To be sure, the Israeli
government announced it would “allow a ‘basic amount of food’ to enter Gaza ‘to
ensure a famine crisis does not develop’ after blockading the territory for 10
weeks.”[4]
Lest humanity be presumed to be the motive, Israel’s IDF made the
recommendation “out of the operational need to enable the expansion of the
intense fighting” as Israel’s army expanded its presence in Gaza.[5]
A similar logic may have been behind Eichmann’s frustration that there simply
were not enough ovens so the number of people gassed daily had to be reduced.
In both cases, group-identification led to viewing some humans as not human.
It is as if the world and
especially the Israelis learned nothing from the disclosure of Hitler’s
brutality, for by the 2020s, group-identification itself had still not come to
be viewed as dangerous, especially when the obsession becomes reductionistic, and
large-scale, planned-out atrocities in Gaza and Ukraine were allowed to go on.
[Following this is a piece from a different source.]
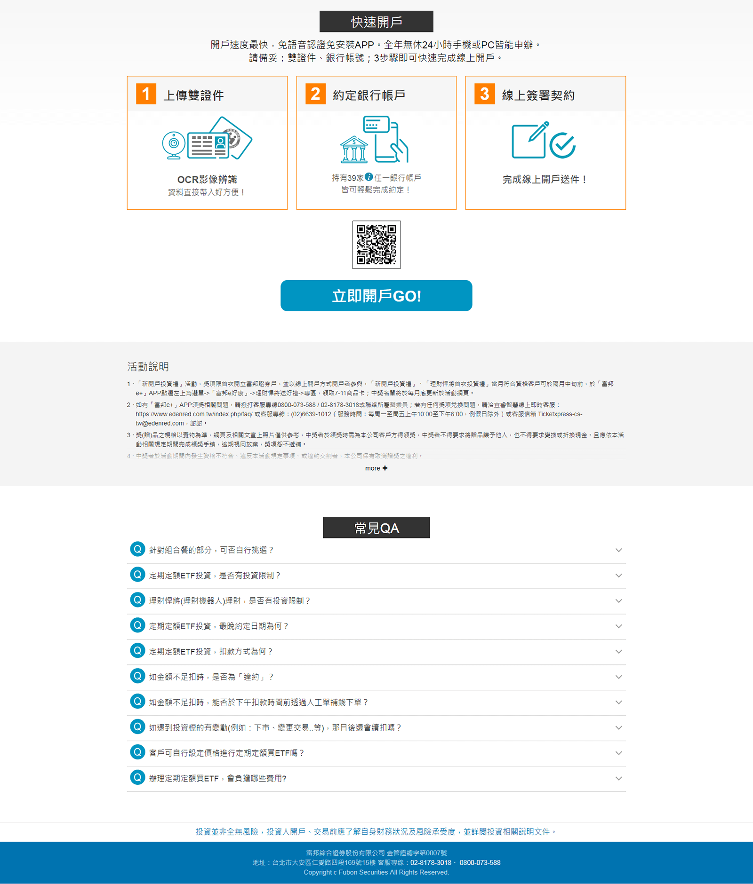Click the 快速開戶 section heading

pos(376,22)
Eerily, were the Russian government successful in riding Ukraine of Ukrainians
and the Israeli government successful in exterminating the Palestinians in Gaza,
would the rest of the world blink? More likely, the tyranny of the status quo
would turn a blind eye and go on as if nothing atrocious had happened.
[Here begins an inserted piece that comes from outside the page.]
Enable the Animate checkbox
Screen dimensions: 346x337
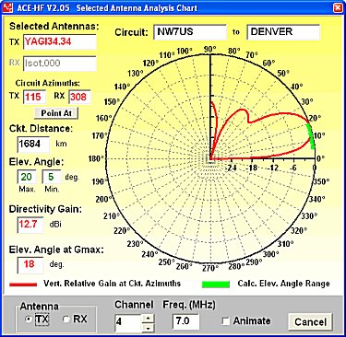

I think it very likely that not
even Guterres’s strong words would be enough to translate any political will
into action to forestall the victimizers even by the UN. The lesson
is perhaps that having strong allies can indeed enable a government to enact Nazi-level
atrocities with impunity while the rest of the world looks on as if
collectively helpless. What was shocking in 1945 may be viewed going forward as
a precedent rather than a “never again,” line in the sand. Remembering past systematic
atrocities by governments, whether of Hitler or Stalin, that were oriented to
punishing or even eliminating a people out of hatred doesn’t help if such
large-scale inhumanity is actually (i.e., de facto) to become precedent. In the
midst of destructive, large-scale technology and the banality of efficient
state organizing, the world could do worse than come up with a new world order in
which having a powerful ally does not give victimizing governments a de facto
veto over countervailing efforts to protect peoples from being exterminated out
of sheer hatred.
John Locke knew that one rationale for government is that victims make lousy judges of their respective aggressors. That governments might view themselves as victims and leash out hyperactive vengeance may not have occurred to Locke, or even to Kant, who stated that a world federation would only possibly but not probably ensure world peace. It seems that political development beyond the nation-state needs to catch up to the modern reach and intensity of government being used as a tool of hatred. Even in 2025, Putin’s hatred of Ukrainians and Netanyahu’s hatred of Palestinians were of such intensity that both men should have been rendered unfit for office by international if not by domestic means.
2. Ibid.
3. Ibid.
4. Wyre Davies and Rushdi Abualouf, “Israel Says It Will Allow Basic Amount of Food into Gaza, Ending 10-week blockade,” BBC.com, May 18, 2025.
5. Ibid.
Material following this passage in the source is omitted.